# Data Cleaning
Raw data is imported from square.com and cleaned to use for future analyses. Some relevant features impacting the sales, such as weather and social media, are added.

- [Addition of columns](#Addition-of-columns)
- [Addition of weather data](#Addition-of-Weather-Data)
- [Addition of Untappd data](#Addition-of-Untappd-Data)
- [Addition of Instagram data](#Addition-of-Instagram-Data)
- [Export to csv](#Export-to-csv)

In [1]:
import pandas as pd
import datetime as dt
import numpy as np

#Square data is imported from the years in question
sales_2019 = pd.read_csv('data/square/items-2019-01-01-2020-01-01.csv')
sales_2020 = pd.read_csv('data/square/items-2020-01-01-2021-01-01.csv')
sales_2021 = pd.read_csv('data/square/items-2021-01-01-2022-01-01.csv')
sales_2022 = pd.read_csv('data/square/items-2022-01-01-2023-01-01.csv')
sales_2023 = pd.read_csv('data/square/items-2023-01-01-2024-01-01.csv')

df_list = [sales_2019, sales_2020, sales_2021, sales_2022, sales_2023]
sales_data = pd.concat(df_list, join='inner', axis='rows')

If the Item values are not consistent, it may be prudent to go through the values and map them to a consistent naming system. In the case of the brewery sales data, I mapped them to groups of Draft, Can, Keg, Flight, Merchandise, Food, or Other for **'product_type'** or to names of specific beers for **'beer_style'** (i.e. IPA 12oz., IPA Can, IPA - Keg and IPA 16oz. all map to IPA). 

In [2]:
import ast
def read_text_file(file_path):
    with open(file_path, "r") as file:
        content = file.read()
    return content
file_path_style = "data/style_dict.txt"
file_content_style = read_text_file(file_path_style)
style_dict = ast.literal_eval(file_content_style)

file_path_product = "data/product_dict.txt"
file_content_product = read_text_file(file_path_product)
product_dict = ast.literal_eval(file_content_product)

sales_data['beer_style'] = sales_data['Item'].map(style_dict)
sales_data['product_type'] = sales_data['Item'].map(product_dict)

In [3]:
monetary_columns = ['Gross Sales', 'Discounts', 'Net Sales', 'Tax']
for col in monetary_columns:
    sales_data[col] = sales_data[col].str.replace('[$,]', '', regex=True)
    sales_data[col] = sales_data[col].astype('float')
    sales_data[col] = np.round(sales_data[col], decimals = 2)

In [4]:
#changing applicable columns to datetime
sales_data['Date'] = pd.to_datetime(sales_data['Date'])
sales_data['Time'] = pd.to_datetime(sales_data['Time'])

#adding new columns based off datetime
sales_data['year'] = sales_data['Date'].dt.year
sales_data['month'] = sales_data['Date'].dt.month
sales_data['month_name'] = sales_data['Date'].dt.month_name()

DATA ROWS:
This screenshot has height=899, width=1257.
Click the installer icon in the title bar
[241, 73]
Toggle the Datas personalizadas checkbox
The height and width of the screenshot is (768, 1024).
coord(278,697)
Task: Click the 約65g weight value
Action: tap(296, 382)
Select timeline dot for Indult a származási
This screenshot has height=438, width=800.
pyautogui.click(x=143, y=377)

TASKS TO PERFORM:
• 1. Reproduce everything in the data cleaning notebook from "file_content_style = read_text_file(file_path_style)" down to "sales_data['beer_style'] = sales_data['Item'].map(style_dict)".
• 2. Carry on the data cleaning notebook from the point at which it stops.
The records have no connection to the data cleaning notebook.

ANSWERS PROVIDED:
• 1.
file_content_style = read_text_file(file_path_style)
style_dict = ast.literal_eval(file_content_style)

file_path_product = "data/product_dict.txt"
file_content_product = read_text_file(file_path_product)
product_dict = ast.literal_eval(file_content_product)

sales_data['beer_style'] = sales_data['Item'].map(style_dict)

• 2.
sales_data['day'] = sales_data['Date'].dt.day
sales_data['weekday'] = sales_data['Date'].dt.day_name()
sales_data['hour'] = sales_data['Time'].dt.hour

In [5]:
sales_data['Customer Name'] = sales_data['Customer Name'].str.replace(',', '', regex=True)
sales_data['Customer Name Init'] = sales_data['Customer Name'].str.replace('[^A-Z]', '', regex=True) #changing customer names to initials for privacy
sales_data['customer_id_no'] = pd.factorize(sales_data['Customer Name'])[0]      

sales_data = sales_data.drop(['Customer Name'], axis='columns')

A unit price column is needed as square only provides the gross sales per item and the quanity.

In [6]:
sales_data['unit_price'] = sales_data['Gross Sales'] / sales_data['Count'] # adding a price per unit of product column

In [7]:
sales_data = sales_data.drop(['Payment ID', 'Time', 'Customer ID', 'Customer Reference ID', 
              'Price Point Name', 'Discounts', 'Net Sales', 'Tax', 
              'Category', 'Commission', 'Employee',
              'Unit', 'Dining Option', 'Details', 'Qty', 'SKU', 
              'Modifiers Applied','Location', 
              'Itemization Type', 'Fulfillment Note', 'Notes', 
              'Device Name', 'Event Type', 'Time Zone'], axis='columns')

#names simplified
sales_data = sales_data.rename(columns={"Date":"date",
                        "Item":"item",
                        "Gross Sales":"gross_sales",
                        "Transaction ID":"transaction_id",
                        "Customer Name Init":"customer_init", 
                        "Count":"count"})

sales_data = sales_data.sort_values(by="date", ascending=True, ignore_index=True)

Columns were reordered and sorted chronologically for easier viewing.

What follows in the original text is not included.